For context, that's a safety profile that oncologists can actually work with, especially when the alternative is a disease that's essentially playing on Nightmare difficulty.

Why This Matters Beyond the Numbers

PSC has been the awkward stepchild of lung cancer research. It's too rare for big pharma to prioritize, too aggressive for patients to wait around for better options, and too different from standard NSCLC for existing treatments to translate well [5]. This trial represents one of the first prospective studies specifically designed for this patient population.

The combination approach makes biological sense too. PSC tumors tend to have high PD-L1 expression (the immune system's "do not attack" sign) and are highly vascularized (lots of blood vessels feeding the tumor). Targeting both pathways simultaneously is like attacking a fortress while also cutting its supply lines—basic strategy that somehow took us this long to try in this specific cancer [3].

The Fine Print

This was a single-arm phase II trial with 29 patients at one center. That's not nothing, but it's also not the final word. Larger, randomized trials will need to confirm these findings. The patients also had to lack EGFR or ALK mutations—genetic changes that have their own targeted therapies—so this approach isn't for everyone.

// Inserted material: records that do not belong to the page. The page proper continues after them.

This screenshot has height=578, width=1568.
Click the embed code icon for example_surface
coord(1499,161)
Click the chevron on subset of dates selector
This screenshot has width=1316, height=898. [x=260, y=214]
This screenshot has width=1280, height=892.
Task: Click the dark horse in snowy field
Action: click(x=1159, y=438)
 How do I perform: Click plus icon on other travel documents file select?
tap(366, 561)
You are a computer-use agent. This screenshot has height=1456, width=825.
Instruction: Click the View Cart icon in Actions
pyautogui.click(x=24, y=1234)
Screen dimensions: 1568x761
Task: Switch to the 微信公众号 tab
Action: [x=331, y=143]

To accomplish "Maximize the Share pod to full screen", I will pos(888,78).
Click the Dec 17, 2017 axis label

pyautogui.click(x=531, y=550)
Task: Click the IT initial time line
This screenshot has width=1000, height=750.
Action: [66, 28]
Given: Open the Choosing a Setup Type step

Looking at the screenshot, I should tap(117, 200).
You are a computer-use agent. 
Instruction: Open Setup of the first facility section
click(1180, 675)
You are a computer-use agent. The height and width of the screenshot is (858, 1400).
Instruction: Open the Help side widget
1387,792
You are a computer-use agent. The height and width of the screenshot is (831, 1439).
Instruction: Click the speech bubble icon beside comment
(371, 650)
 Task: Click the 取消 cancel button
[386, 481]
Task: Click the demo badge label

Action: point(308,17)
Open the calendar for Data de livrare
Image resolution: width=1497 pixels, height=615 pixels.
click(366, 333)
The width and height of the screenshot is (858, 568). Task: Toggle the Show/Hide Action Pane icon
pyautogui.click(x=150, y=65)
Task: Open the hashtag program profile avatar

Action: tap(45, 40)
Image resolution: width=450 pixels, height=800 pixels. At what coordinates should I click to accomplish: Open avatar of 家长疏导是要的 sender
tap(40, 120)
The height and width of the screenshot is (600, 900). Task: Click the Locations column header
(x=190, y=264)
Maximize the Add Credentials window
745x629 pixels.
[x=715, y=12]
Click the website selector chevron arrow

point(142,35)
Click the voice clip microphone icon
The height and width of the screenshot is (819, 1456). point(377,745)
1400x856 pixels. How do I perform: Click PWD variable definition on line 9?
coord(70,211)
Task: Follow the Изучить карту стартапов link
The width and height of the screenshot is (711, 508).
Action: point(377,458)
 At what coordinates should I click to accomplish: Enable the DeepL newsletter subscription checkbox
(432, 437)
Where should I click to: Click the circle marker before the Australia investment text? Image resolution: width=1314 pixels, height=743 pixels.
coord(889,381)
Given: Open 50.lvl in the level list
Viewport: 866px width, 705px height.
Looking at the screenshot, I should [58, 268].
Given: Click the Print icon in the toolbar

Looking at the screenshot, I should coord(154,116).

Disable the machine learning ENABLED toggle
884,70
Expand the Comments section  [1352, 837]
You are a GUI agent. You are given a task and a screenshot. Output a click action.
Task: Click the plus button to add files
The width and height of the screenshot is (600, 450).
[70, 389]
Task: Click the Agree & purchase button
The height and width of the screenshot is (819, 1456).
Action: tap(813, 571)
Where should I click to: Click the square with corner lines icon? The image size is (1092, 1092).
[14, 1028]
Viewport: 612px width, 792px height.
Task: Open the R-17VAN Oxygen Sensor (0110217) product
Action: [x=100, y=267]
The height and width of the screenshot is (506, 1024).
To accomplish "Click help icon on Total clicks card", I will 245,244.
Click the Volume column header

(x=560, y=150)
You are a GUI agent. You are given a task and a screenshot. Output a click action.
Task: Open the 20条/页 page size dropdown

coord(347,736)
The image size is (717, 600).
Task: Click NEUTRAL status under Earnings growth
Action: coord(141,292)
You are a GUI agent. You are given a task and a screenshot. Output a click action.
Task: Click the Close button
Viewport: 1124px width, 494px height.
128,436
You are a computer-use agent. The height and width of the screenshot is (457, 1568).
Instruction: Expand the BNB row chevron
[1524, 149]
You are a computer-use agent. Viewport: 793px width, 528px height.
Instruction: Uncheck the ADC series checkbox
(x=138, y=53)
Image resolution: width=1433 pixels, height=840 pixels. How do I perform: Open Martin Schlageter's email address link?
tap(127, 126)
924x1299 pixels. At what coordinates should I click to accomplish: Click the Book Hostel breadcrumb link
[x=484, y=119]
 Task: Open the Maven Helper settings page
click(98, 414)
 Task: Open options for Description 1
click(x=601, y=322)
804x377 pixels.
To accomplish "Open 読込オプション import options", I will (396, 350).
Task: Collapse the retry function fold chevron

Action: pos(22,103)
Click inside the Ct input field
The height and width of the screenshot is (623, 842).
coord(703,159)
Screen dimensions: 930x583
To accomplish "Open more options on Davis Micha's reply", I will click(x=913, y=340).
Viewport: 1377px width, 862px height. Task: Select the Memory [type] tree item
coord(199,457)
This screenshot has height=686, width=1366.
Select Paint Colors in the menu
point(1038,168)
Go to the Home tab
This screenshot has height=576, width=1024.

Still, for a disease that's been largely ignored by the treatment algorithm gods, having something that works more than half the time is genuinely meaningful progress.

The Bottom Line

PSC remains a formidable opponent, but this immunotherapy-plus-anti-angiogenic combination gives patients and doctors a legitimate first-line option where few existed before. It's not a cure, and it's not perfect, but it's a real step forward for a cancer type that desperately needed one.

Sometimes the best sequels are the ones nobody expected.

References:

1. Travis WD, et al. The 2015 World Health Organization Classification of Lung Tumors. J Thorac Oncol. 2015;10(9):1243-1260. DOI: 10.1097/JTO.0000000000000630

2. Vieira T, et al. Sarcomatoid lung cancer: a study of 139 cases. Clin Lung Cancer. 2016;17(5):391-397. DOI: 10.1016/j.cllc.2016.01.004

3. Shen G, et al. Anlotinib: a novel multi-targeting tyrosine kinase inhibitor in clinical development. J Hematol Oncol. 2018;11(1):120. DOI: 10.1186/s13045-018-0664-7

4. Zeng Z, et al. The efficacy and safety of tislelizumab plus anlotinib as first-line treatment in advanced pulmonary sarcomatoid carcinoma: a single-arm phase II trial. Clin Cancer Res. 2025. DOI: 10.1158/1078-0432.CCR-25-4770

5. Yendamuri S, et al. Outcomes of sarcomatoid carcinoma of the lung: a Surveillance, Epidemiology, and End Results Database analysis. Surgery. 2012;152(3):397-402. DOI: 10.1016/j.surg.2012.05.007

Disclaimer: The image accompanying this article is for illustrative purposes only and does not depict actual experimental results, data, or biological mechanisms.